公式ページ:ロイヤルセラクリヤー|菊水化学工業
製品ごとに、艶あり/艶なしなどの仕上がりの違いや、相性のよい下地材がありますので、業者とよく相談のうえ選ぶことが大切です。
クリア塗装のベストタイミングとは?見極めのポイントをチェック!
クリア塗装は、外壁がまだきれいな状態で行うことが非常に重要です。
塗装に適したタイミングを逃さないために、以下のポイントを目安にチェックしてみてください。
クリア塗装が可能な状態チェックポイント
- 外壁にツヤ(光沢)が残っている
- 手で触っても白い粉(チョーキング)が出ない
- ひび割れや剥がれがない
- 目立つ汚れやカビがない
- 補修跡などがほとんど見られない
これらの条件を満たしていれば、クリア塗装によるメンテナンスが可能な場合が多いです。

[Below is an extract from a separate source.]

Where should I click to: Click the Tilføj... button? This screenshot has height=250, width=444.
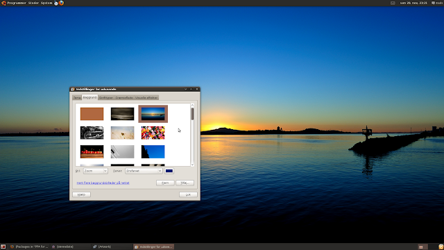pyautogui.click(x=185, y=183)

築7~8年以内に一度プロによる診断を受けることをおすすめします。劣化が進んでからでは、せっかくのデザイン性を守ることが難しくなってしまいます。
クリア塗装で失敗しないために―業者選びと契約時のポイント
クリア塗装は塗装できない外壁も多いため、外壁の状態や下地の種類を見極めたうえでの適切な診断と判断力が求められる施工です。そのため、業者選びはとても大切なポイントです。
信頼できる業者を見極めるチェックポイント
- 現地調査で現在の外壁の素材や状態、コーティング有無を丁寧に確認してくれる
- 塗料の種類や艶感、グレードについて具体的に説明してくれる
- クリア塗装が不向きな場合には代替案を提案してくれる
- これまでの施工事例が豊富
- 保証内容が明記されている(塗膜の剥がれ・変色などに対応)
これらを契約前にしっかり確認することで、施工後の「こんなはずじゃなかった…」を防ぐことができます。
クリア塗装は魅力的な選択肢ですが、適したタイミング・業者の知識と経験があってこそ、本来の効果を発揮します。
まとめ
クリア塗装は、サイディング外壁のデザイン性を保ちながら、美観と耐久性を両立できる魅力的な塗装方法です。
ただし、外壁の劣化が進んでからでは施工が難しくなるため、適切なタイミングでのメンテナンスが非常に重要です。また、すべての外壁に対応できるわけではないため、信頼できる業者による診断と提案を受けることが成功のカギとなります。
「今のデザインをそのまま残したい」「外壁を長持ちさせたい」とお考えの方は、ぜひ早めに専門業者にご相談ください。外壁の状態を確認したうえで、最適な塗装プランをご案内いたします。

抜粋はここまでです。